Updated

One million hours: That’s how long psychiatrists across the country spend each year, waiting to get approval from insurance companies before they’re able to hospitalize suicidal or mentally ill patients from the emergency room, according to estimates from a new study in the Annals of Emergency Medicine.

Unlike other doctors, psychiatrists are required to seek permission from a patient’s insurance company, before admitting anyone to the hospital from an emergency room.

“If we think logically about what it would be like if someone came into the ER with a life-threatening illness and they had to wait to get admitted – that would be ridiculous,” study author and child psychiatry fellow at Brown University, Dr. Amy Funkenstein told FoxNews.com. “Our patients have life-threatening illnesses too, and we need to not question whether they deserve the hospitalization.”

After determining a patient needs to be treated – often because he or she is suicidal, psychotic or even homicidal – psychiatrists must call the patients’ insurer and present their case as to why they believe hospitalization is necessary. They present initially to an administrator and then to a social worker. If the case is denied by the social worker, the psychiatrists must present their case to a doctor.

Approval is required for all insured patients – except those on Medicare.

Funkenstein became increasingly frustrated with the insurance approval process while completing her psychiatric residency, so she asked her colleagues to begin recording the amount of time they spent seeking insurance approval – as well as the total time their psychiatric patients spent waiting in the ER, over the course of three months.

The study, published April 23, showed the approval process takes on average, 38 minutes, and with approximately 1.6 million psychiatric admissions requiring approval every year, that translates into 1 million hours of a psychiatrist’s time, which Funkenstein described as “wasted.”

Funkenstein pointed out the process can often take much longer.

“I once had a child who boarded for three days in the ER because the social worker didn’t believe admission was appropriate, while I waited for a doctor from the insurance company to call me back,” Funkenstein said.

The study also revealed the median time psychiatric patients spent in the emergency room before being admitted was 8.5 hours.

Incidentally, Funkenstein noticed that despite all the time spent requesting authorization, only one in 53 cases were denied.

“You’re waiting for 40 minutes to present a five-minute case, and they always said, ‘OK.’ You’re wasting hours every night with no change in the (outcome),” Funkenstein said.

Funkenstein hopes her research will help grant psychiatrists the same freedom that other medical doctors have – to admit patients freely, based on their own clinical expertise.

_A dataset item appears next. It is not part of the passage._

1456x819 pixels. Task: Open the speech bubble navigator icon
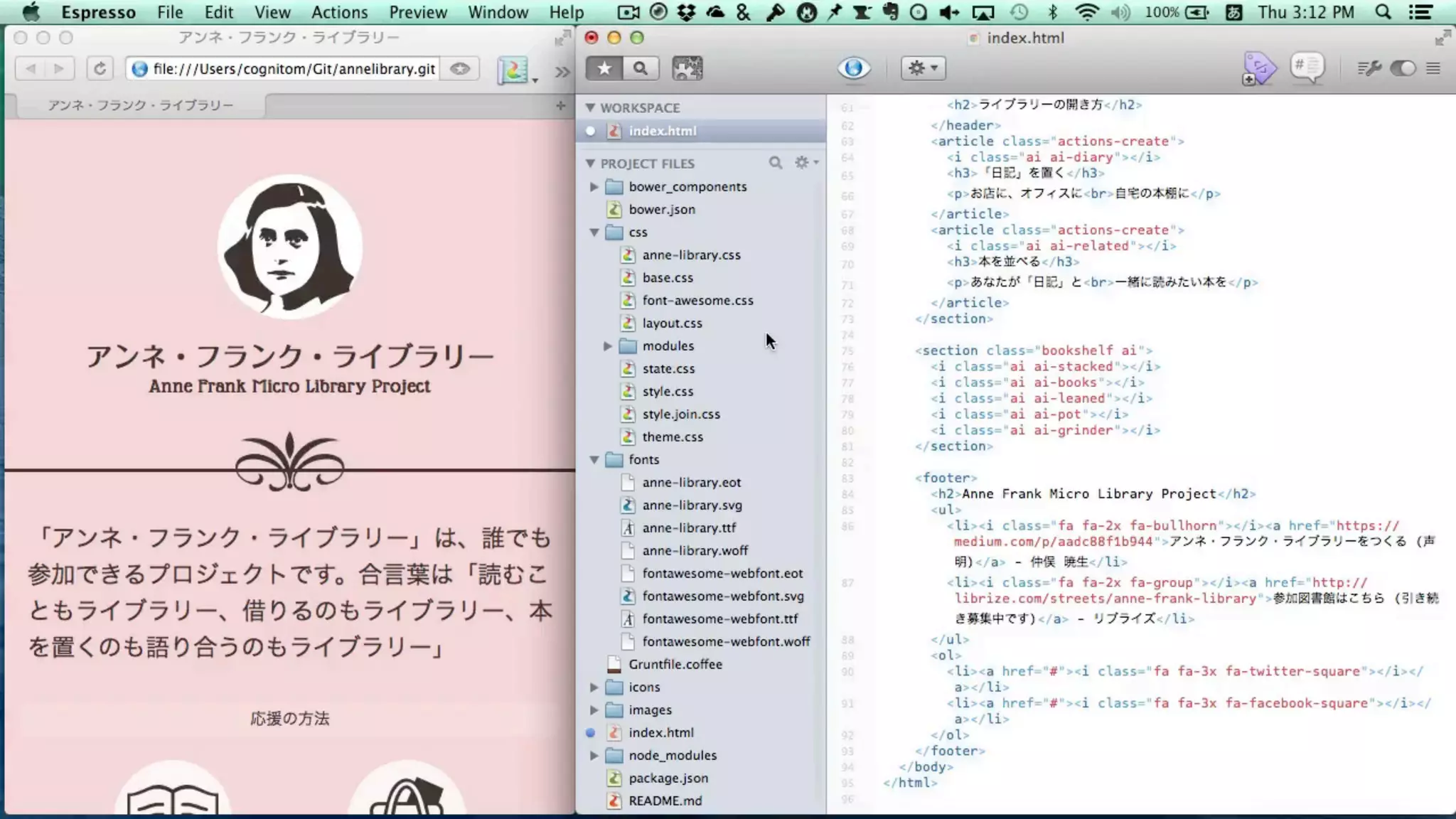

“Ideally, we would have a similar system to what our medical colleagues have,” Funkenstein said. “We make a decision – (a patient) needs to be admitted, and we don’t have to call the insurance company.”

Funkenstein said she believes psychiatric disorders are often seen as less medically urgent because people don’t understand them. She also pointed out that people suffering from mental illness are often not able to demand better care.

“These are homeless individuals, veterans; this is this disenfranchised group,” Funkenstein said. “We’re stuck as a profession, and the only people to advocate for these patients are us.”